Preventing Unstable Restarts in Your Application Code

The best defense against crash loops is an application that handles startup failures gracefully.

Validate Configuration Before Starting

var requiredVars = ["DATABASE_URL", "PORT", "SESSION_SECRET"];
var missing = requiredVars.filter(function(v) {
  return !process.env[v];
});

if (missing.length > 0) {
  console.error("Missing required environment variables: " + missing.join(", "));
  console.error("Set them in ecosystem.config.js env_production block");
  process.exit(1);
}

This produces a clear error message instead of a cryptic crash trace three layers deep in a database driver.

Handle the Graceful Shutdown Signal

var server = app.listen(PORT, function() {
  console.log("Worker " + process.pid + " listening on port " + PORT);

  // Tell PM2 this process is ready
  if (process.send) {
    process.send("ready");
  }
});

process.on("SIGINT", function() {
  console.log("Worker " + process.pid + " shutting down...");

  server.close(function() {
    console.log("Worker " + process.pid + " closed all connections");
    process.exit(0);
  });

  // Force shutdown after timeout
  setTimeout(function() {
    console.error("Worker " + process.pid + " forced exit after timeout");
    process.exit(1);
  }, 10000);
});

Combined with wait_ready: true and listen_timeout: 10000 in your ecosystem file, this ensures PM2 does not route traffic to a process that has not finished initializing, and does not kill a process that is in the middle of draining connections.

Catch Unhandled Rejections

Unhandled promise rejections terminate the process in Node.js v16+. Catch them to at least get a useful log entry before the crash:

process.on("unhandledRejection", function(reason, promise) {
  console.error("Unhandled Rejection at:", promise, "reason:", reason);
  // Let the process crash — PM2 will restart it
  // But now you have a log entry to debug
  process.exit(1);
});

Quick Reference: Ecosystem Config for Crash Resilience

Here is a production ecosystem file with every restart-related setting annotated:

module.exports = {
  apps: [{
    name: "my-api",
    script: "./app.js",
    cwd: "/home/deploy/my-api",

    // Cluster across all cores
    instances: "max",
    exec_mode: "cluster",

    // Restart behavior
    min_uptime: "10s",           // Process must run 10s to count as "stable"

* * *

- EXERCISE PROMPT
Rewrite the text on preventing unstable restarts, starting at "Validate Configuration Before" and ending at "a database driver.", and change "cryptic" to "confusing".

* * *

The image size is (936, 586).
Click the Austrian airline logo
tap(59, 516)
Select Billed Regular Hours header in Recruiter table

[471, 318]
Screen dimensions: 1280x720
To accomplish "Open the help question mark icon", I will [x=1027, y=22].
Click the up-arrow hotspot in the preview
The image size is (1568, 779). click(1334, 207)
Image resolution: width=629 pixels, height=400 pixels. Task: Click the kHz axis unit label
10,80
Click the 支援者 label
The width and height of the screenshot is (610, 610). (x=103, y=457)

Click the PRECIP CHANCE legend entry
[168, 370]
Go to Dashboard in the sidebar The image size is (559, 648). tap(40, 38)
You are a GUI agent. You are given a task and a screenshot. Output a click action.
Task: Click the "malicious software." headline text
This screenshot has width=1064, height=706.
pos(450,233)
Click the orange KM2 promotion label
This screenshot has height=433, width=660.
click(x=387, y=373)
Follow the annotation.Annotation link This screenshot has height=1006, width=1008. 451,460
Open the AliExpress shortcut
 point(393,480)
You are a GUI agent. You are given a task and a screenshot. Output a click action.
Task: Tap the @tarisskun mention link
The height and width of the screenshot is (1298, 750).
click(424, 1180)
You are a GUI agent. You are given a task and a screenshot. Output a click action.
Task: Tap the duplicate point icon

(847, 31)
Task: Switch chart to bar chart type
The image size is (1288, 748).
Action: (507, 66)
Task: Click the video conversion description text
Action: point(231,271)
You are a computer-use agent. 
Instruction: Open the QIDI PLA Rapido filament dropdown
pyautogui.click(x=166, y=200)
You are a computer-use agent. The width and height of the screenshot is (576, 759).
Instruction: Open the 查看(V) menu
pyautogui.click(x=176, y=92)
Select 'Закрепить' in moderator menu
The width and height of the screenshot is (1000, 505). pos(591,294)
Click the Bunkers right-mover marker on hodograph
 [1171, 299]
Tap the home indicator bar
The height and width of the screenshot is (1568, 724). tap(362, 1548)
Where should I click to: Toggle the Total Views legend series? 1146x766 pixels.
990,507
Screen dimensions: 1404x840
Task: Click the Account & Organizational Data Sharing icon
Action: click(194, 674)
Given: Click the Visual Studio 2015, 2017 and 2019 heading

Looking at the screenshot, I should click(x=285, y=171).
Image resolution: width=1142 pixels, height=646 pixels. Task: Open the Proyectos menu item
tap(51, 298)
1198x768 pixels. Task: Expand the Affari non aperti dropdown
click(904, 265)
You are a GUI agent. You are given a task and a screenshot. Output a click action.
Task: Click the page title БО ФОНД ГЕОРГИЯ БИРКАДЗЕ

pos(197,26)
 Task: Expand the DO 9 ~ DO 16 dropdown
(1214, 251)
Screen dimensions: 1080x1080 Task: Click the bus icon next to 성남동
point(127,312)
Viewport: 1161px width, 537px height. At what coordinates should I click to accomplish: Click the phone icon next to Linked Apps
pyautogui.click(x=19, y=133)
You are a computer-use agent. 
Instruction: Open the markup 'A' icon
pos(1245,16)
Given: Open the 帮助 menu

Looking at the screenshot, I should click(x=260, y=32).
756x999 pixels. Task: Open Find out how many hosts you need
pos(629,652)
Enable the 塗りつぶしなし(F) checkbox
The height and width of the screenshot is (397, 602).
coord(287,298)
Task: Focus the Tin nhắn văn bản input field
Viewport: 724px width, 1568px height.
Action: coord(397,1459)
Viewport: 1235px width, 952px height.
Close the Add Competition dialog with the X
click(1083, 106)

* * *

- TASK RESPONSE
Validate Configuration Before Starting

var requiredVars = ["DATABASE_URL", "PORT", "SESSION_SECRET"];
var missing = requiredVars.filter(function(v) {
  return !process.env[v];
});

if (missing.length > 0) {
  console.error("Missing required environment variables: " + missing.join(", "));
  console.error("Set them in ecosystem.config.js env_production block");
  process.exit(1);
}

This produces a clear error message instead of a confusing crash trace three layers deep in a database driver.